Why you won't repent

Repentance is a simple thing but it's also difficult. It requires one to humble oneself before his or her creator.

Unfortunately for so many humans, that sort of humility just isn't on their menu.

"Nobody's gonna tell me what to do!"

"Sin? Are you serious?"

"God and the Bible are for weak people who can't handle reality."

"Hey, you do you. Just keep your nose out of my business."

Sound familiar? Common mantras, especially for people who are used to being free and doing whatever they want to do. A description that fits pretty much everyone living in Western industrialized countries like the United States, Canada, Australia and most of Europe.

But what is this repentance thing, and why should anyone have to do it?

When a Christian speaks of repentance, he or she is not referring to just saying some preset words.

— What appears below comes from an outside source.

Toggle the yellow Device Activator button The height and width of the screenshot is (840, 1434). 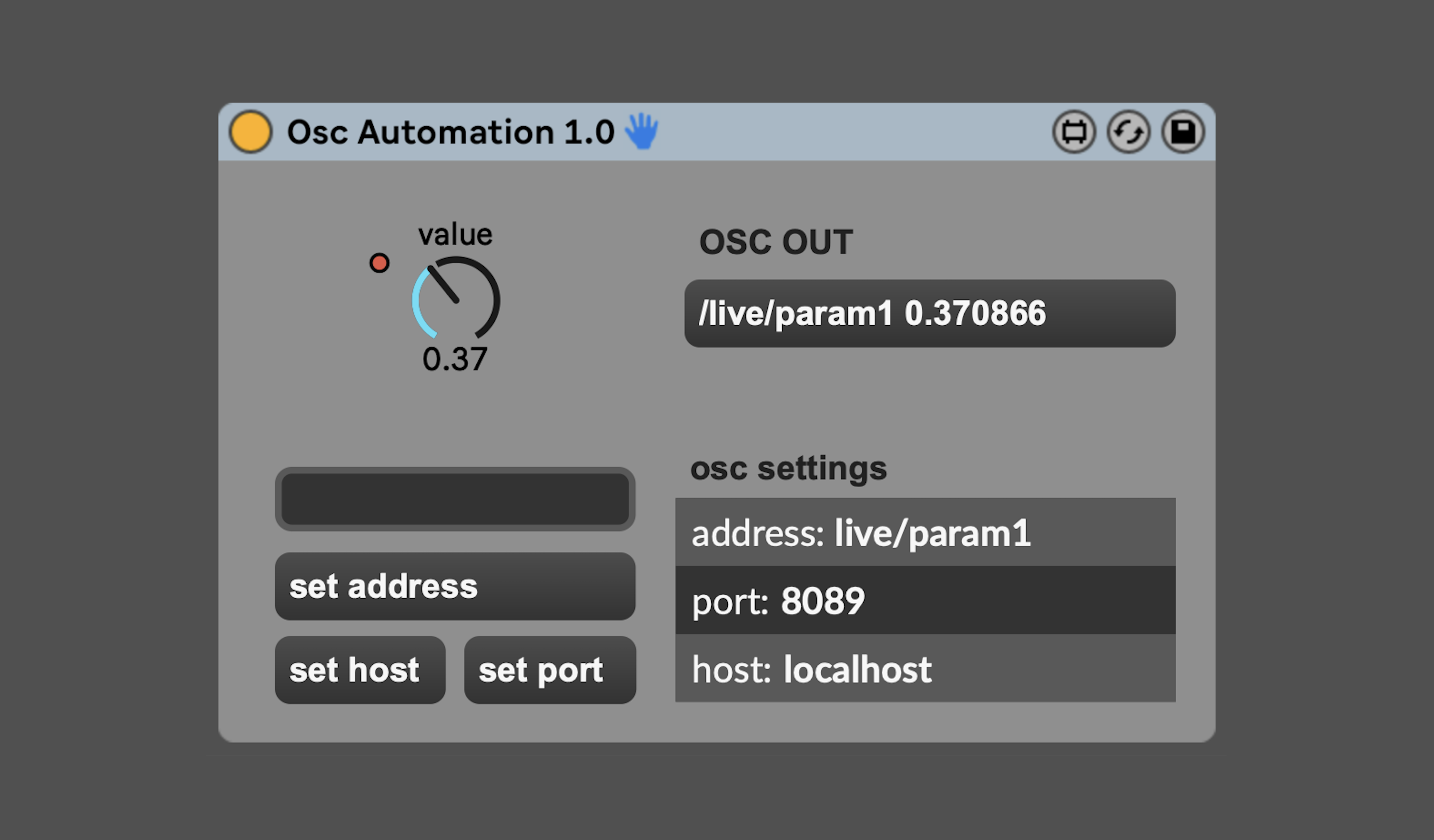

True repentance must be genuine, and only the Lord knows for sure if any individual is truly sorry for sins committed and wishes to stop committing them.

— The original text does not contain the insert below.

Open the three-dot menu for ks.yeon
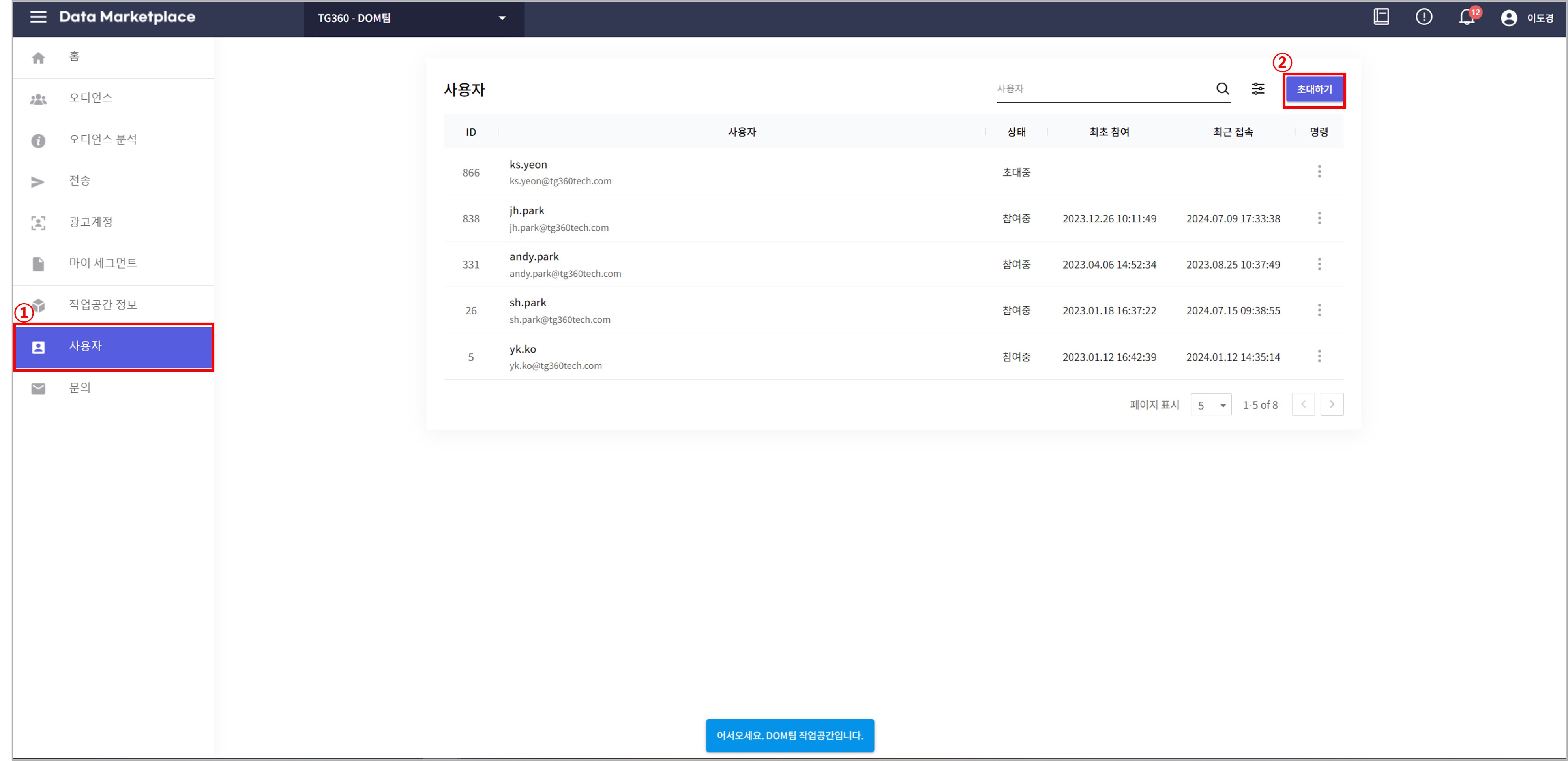 pos(1319,172)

For repentance to make sense, one has to recognize that there's something to repent. In contemporary Western culture, sins have been reduced to mistakes, and mistakes have been reduced to individual preferences.

Which is to say, the cultural architects of chaos in our universities have effectively succeeded over the last hundred years.

The concept that human beings can offend God has become pretty much non-existent for secular people in 2024.

The Golden Rule has been replaced by the Wiccan Rede and no one seems to realize the switch took place. The subtle difference between the two has created a tsunami of cultural change that brings us to today, a time of endless school shootings, parents defending the inclusion of gay pornography in grade school libraries, and moral corruption so widespread that the average man on the street doesn't even recognize lies when 'official' news sources spread them.

There was a time not so long ago, when despite the ever-present existence of evil, the average person knew full well the difference between good and evil, and also knew the distinction between God and evil.

The average person no longer recognizes nor understands the difference, and furthermore has no interest in learning it.

So therefore, since there is no motivation to repent, and no desire to acknowledge what one must repent of, the wide path has been smoothly paved and most of us walk on it.

As we near the precipice to the dark chasm that awaits us on the wide path, we all have a God-given mind to understand the meanings of the signposts along the way.

Therefore we will have no excuse when Jesus Christ Himself utters these words to those of us who did not repent:

"I never knew you: depart from me, ye that work iniquity."